I can buy that, but it does not answer my other question above about
cases where a valid command has size_{in,out} larger than the kmalloc
max. vmemdup_user() lets you support arbitrary command payload sizes
larger than KMALLOC_MAX_SIZE. For example, I might want to overwrite
the entire label area at once in a single write.

>
> > > +
> > > +       return 0;
> > >  }
> > >
> > >  static long cxl_mem_ioctl(struct file *file, unsigned int cmd, unsigned long arg)
> > > @@ -357,6 +471,19 @@ static long cxl_mem_ioctl(struct file *file, unsigned int cmd, unsigned long arg
> > >
> > >                         j++;
> > >                 }
> > > +
> > > +               return 0;
> > > +       } else if (cmd == CXL_MEM_SEND_COMMAND) {
> > > +               struct cxl_send_command __user *u = (void __user *)arg;
> > > +               struct cxl_memdev *cxlmd = file->private_data;
> > > +               struct cxl_mem_command c;
> > > +               int rc;
> > > +
> > > +               rc = cxl_validate_cmd_from_user(u, &c);
> > > +               if (rc)
> > > +                       return rc;
> > > +
> > > +               return handle_mailbox_cmd_from_user(cxlmd, &c, u);
> > >         }
> > >
> > >         return -ENOTTY;
> > > diff --git a/include/uapi/linux/cxl_mem.h b/include/uapi/linux/cxl_mem.h
> > > index 1d1e143f98ec..189d86a13637 100644
> > > --- a/include/uapi/linux/cxl_mem.h
> > > +++ b/include/uapi/linux/cxl_mem.h
> > > @@ -19,6 +19,7 @@ extern "C" {
> > >   */
> > >
> > >  #define CXL_MEM_QUERY_COMMANDS _IOR('C', 1, struct cxl_mem_query_commands)

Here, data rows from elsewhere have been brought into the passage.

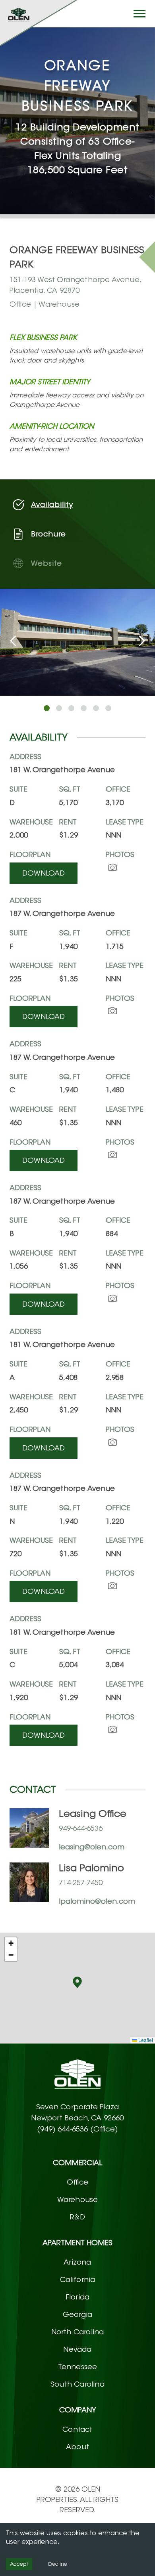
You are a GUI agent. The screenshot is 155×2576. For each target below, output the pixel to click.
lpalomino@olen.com (97, 1901)
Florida (77, 2297)
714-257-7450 (81, 1882)
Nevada (77, 2349)
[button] (77, 1982)
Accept (19, 2564)
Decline (57, 2564)
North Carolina (77, 2332)
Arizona (77, 2262)
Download (43, 873)
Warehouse (77, 2199)
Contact (77, 2429)
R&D (77, 2217)
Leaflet (145, 2039)
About (77, 2446)
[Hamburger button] (139, 13)
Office (77, 2182)
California (77, 2279)
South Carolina (77, 2384)
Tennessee (77, 2366)
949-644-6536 (81, 1828)
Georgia (77, 2314)
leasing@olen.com (91, 1847)
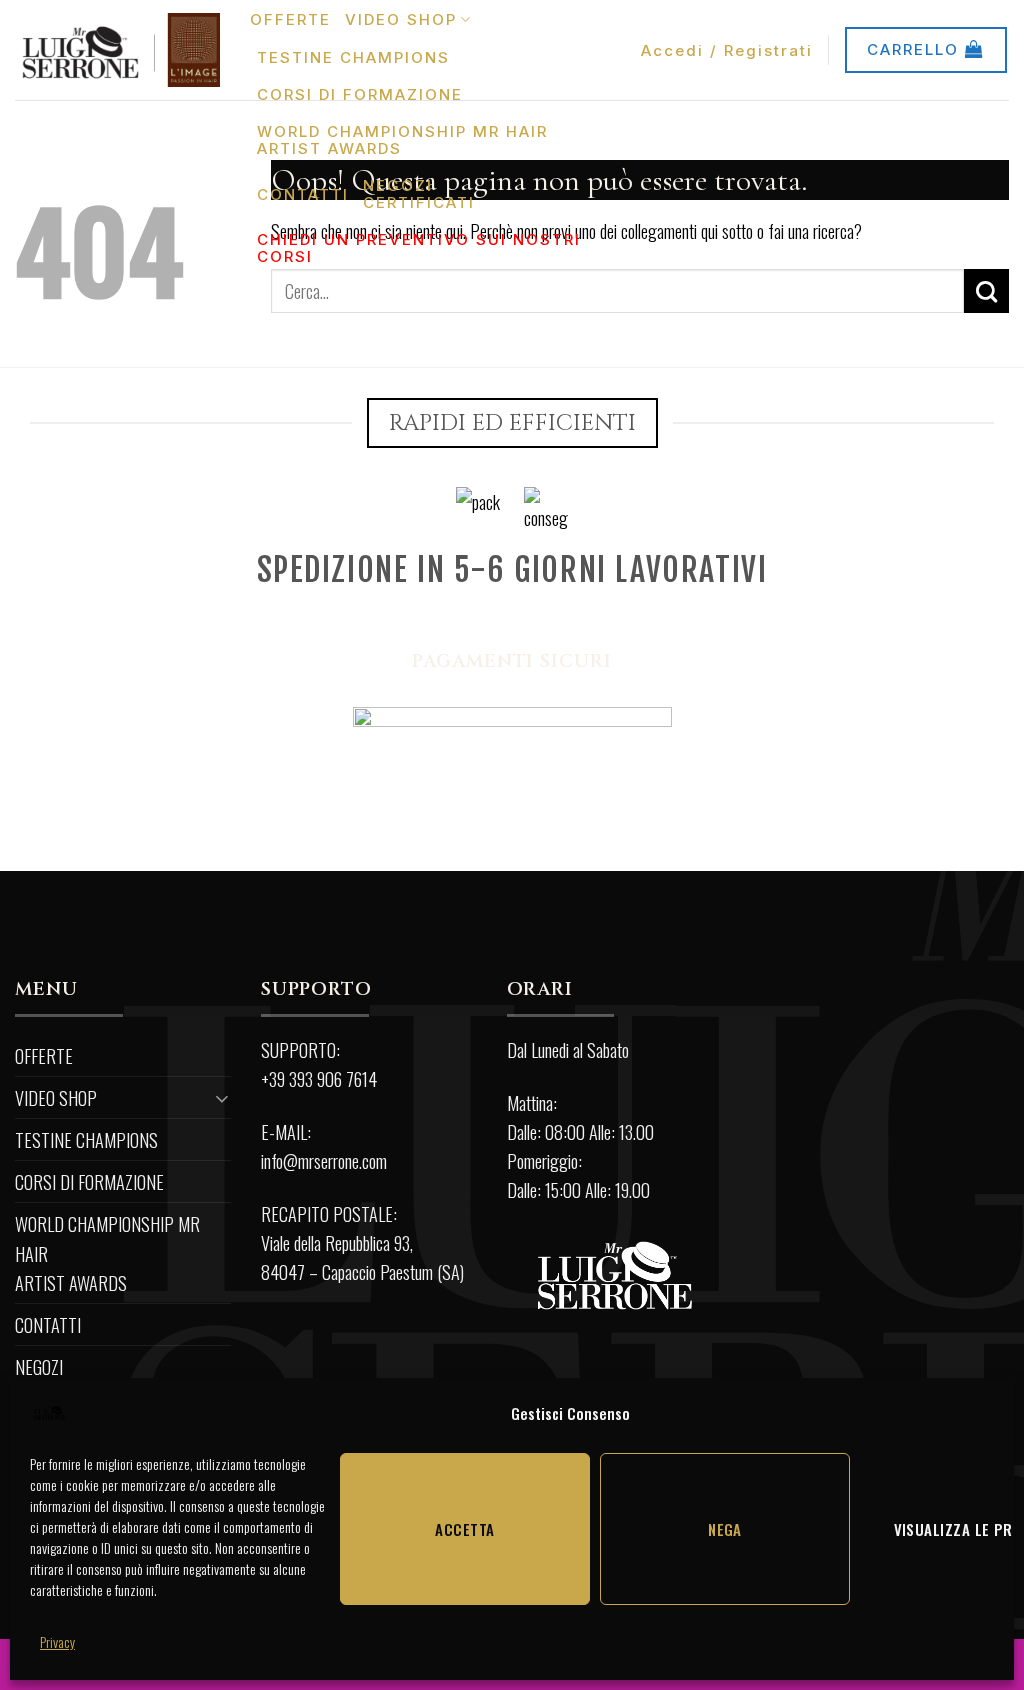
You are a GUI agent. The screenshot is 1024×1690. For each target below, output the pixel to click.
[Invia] (986, 291)
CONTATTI (303, 194)
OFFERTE (290, 19)
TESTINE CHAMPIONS (353, 57)
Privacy (57, 1641)
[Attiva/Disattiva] (222, 1097)
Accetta (464, 1529)
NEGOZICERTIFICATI (419, 194)
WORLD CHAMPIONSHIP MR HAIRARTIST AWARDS (402, 140)
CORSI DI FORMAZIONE (360, 94)
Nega (725, 1529)
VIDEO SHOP (401, 19)
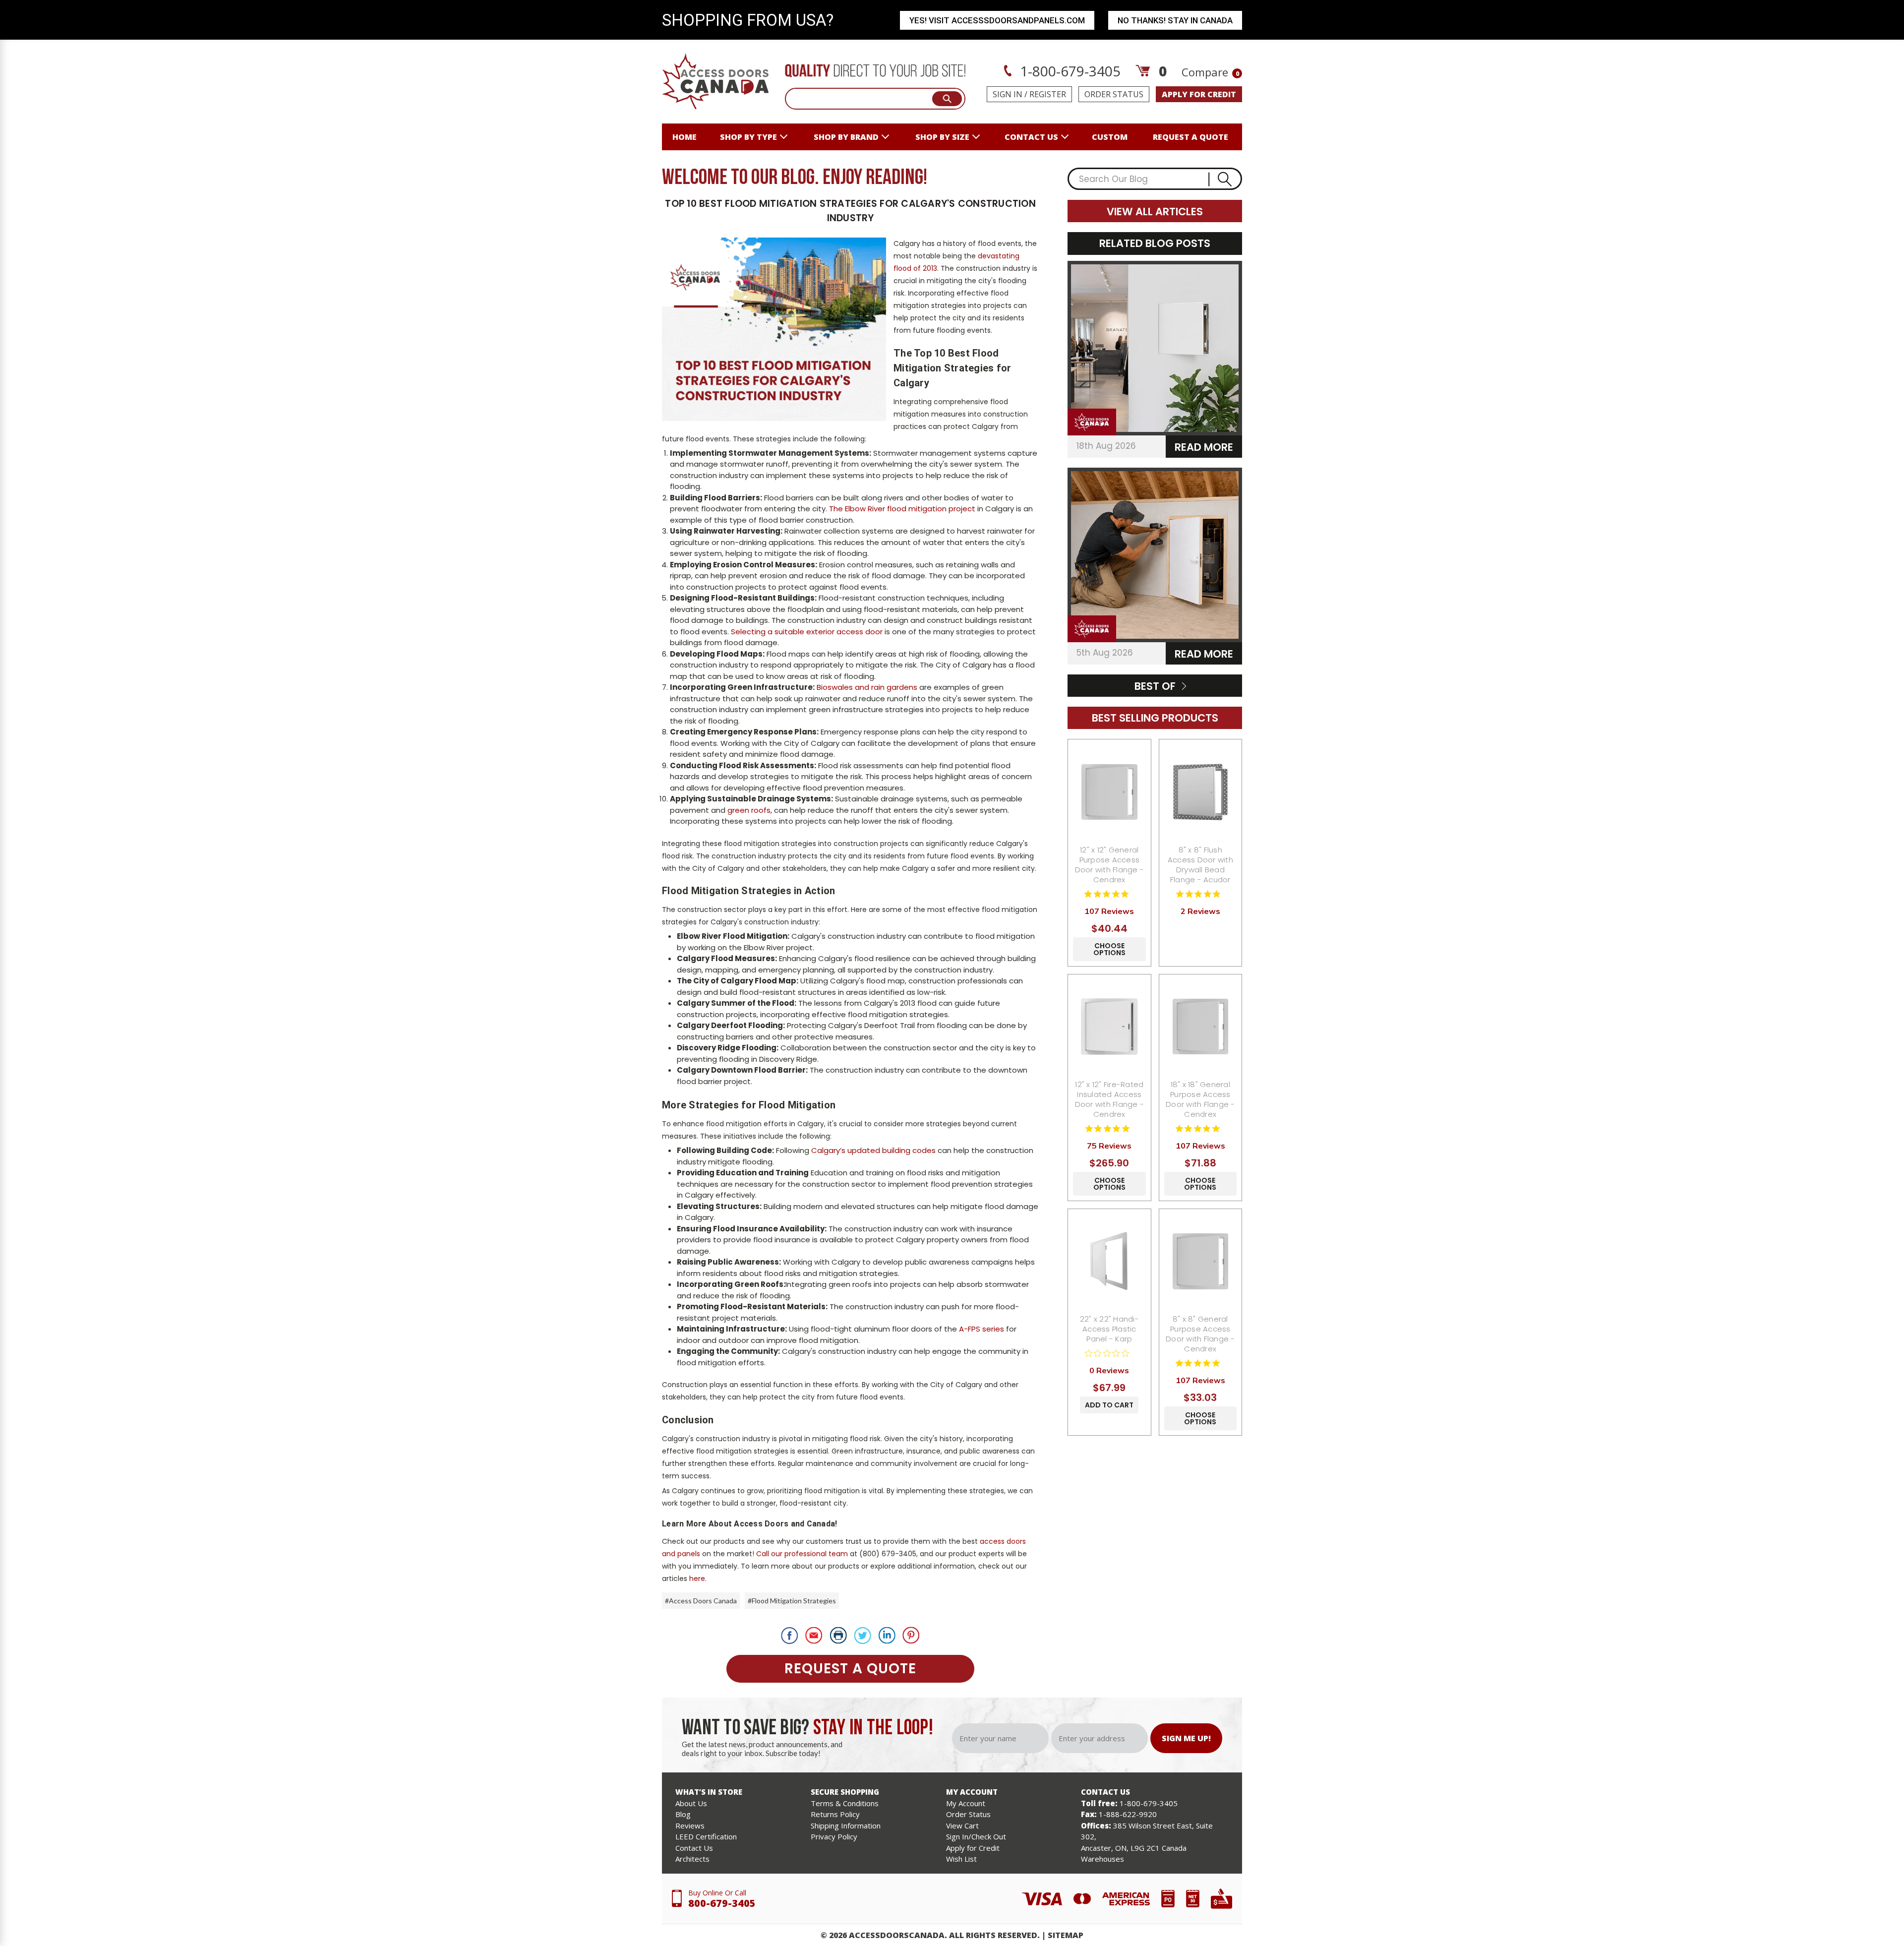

> > > +#define CXL_MEM_SEND_COMMAND _IOWR('C', 2, struct cxl_send_command)
> > >
> > >  #define CXL_MEM_COMMAND_NAME_LENGTH 32
> > >
> > > @@ -48,10 +49,12 @@ extern "C" {
> > >  struct cxl_command_info {
> > >         __u32 id;
> > >  #define CXL_MEM_COMMAND_ID_INVALID 0
> > > +#define CXL_MEM_COMMAND_ID_MAX (CXL_MEM_COMMAND_ID_INVALID + 1)
> > >
> > >         __u32 flags;
> > >  #define CXL_MEM_COMMAND_FLAG_NONE 0
> > >  #define CXL_MEM_COMMAND_FLAG_TAINT BIT(0)
> >
> > I guess I missed this in the last patch, why would userspace specify a
> > taint flag? @flags is an output parameter?
> >
>
> The flag is from the kernel to userspace to let them know that using the command
> would taint the kernel.

...but they should know that by the fact that they are using the RAW
send. I.e. document it once rather than include it in the ABI. I think
a more useful flag would be to identify which commands may be blocked
because they are exclusively owned by the kernel.